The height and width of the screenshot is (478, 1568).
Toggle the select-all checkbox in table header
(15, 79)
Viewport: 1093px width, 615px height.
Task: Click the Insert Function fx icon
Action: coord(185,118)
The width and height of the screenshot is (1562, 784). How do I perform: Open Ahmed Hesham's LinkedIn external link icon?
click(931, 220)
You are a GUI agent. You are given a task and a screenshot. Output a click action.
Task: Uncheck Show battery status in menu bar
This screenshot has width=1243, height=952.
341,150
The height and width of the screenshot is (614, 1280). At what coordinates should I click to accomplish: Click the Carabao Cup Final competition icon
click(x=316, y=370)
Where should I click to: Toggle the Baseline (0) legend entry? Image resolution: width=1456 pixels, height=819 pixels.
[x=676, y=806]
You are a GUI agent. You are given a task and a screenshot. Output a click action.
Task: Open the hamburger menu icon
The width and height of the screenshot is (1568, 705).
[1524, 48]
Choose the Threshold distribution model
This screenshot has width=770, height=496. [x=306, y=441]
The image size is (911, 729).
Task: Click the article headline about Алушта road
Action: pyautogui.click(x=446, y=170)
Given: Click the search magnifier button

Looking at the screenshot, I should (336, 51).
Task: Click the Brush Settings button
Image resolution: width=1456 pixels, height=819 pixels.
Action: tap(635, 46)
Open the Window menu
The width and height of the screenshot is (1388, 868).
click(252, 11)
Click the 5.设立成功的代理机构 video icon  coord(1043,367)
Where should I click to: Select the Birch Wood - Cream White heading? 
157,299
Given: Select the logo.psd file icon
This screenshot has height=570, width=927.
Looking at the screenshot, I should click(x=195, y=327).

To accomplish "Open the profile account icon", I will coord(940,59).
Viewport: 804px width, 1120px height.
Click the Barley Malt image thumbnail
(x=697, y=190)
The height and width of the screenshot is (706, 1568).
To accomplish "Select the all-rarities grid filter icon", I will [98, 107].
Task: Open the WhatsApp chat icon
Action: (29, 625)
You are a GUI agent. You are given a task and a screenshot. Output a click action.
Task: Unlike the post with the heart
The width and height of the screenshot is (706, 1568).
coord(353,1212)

**To be done**
List every line of the material above that contains the word "resolution", copying each line in full.

**Right answer**
Where should I click to: Toggle the Baseline (0) legend entry? Image resolution: width=1456 pixels, height=819 pixels.
Image resolution: width=1456 pixels, height=819 pixels.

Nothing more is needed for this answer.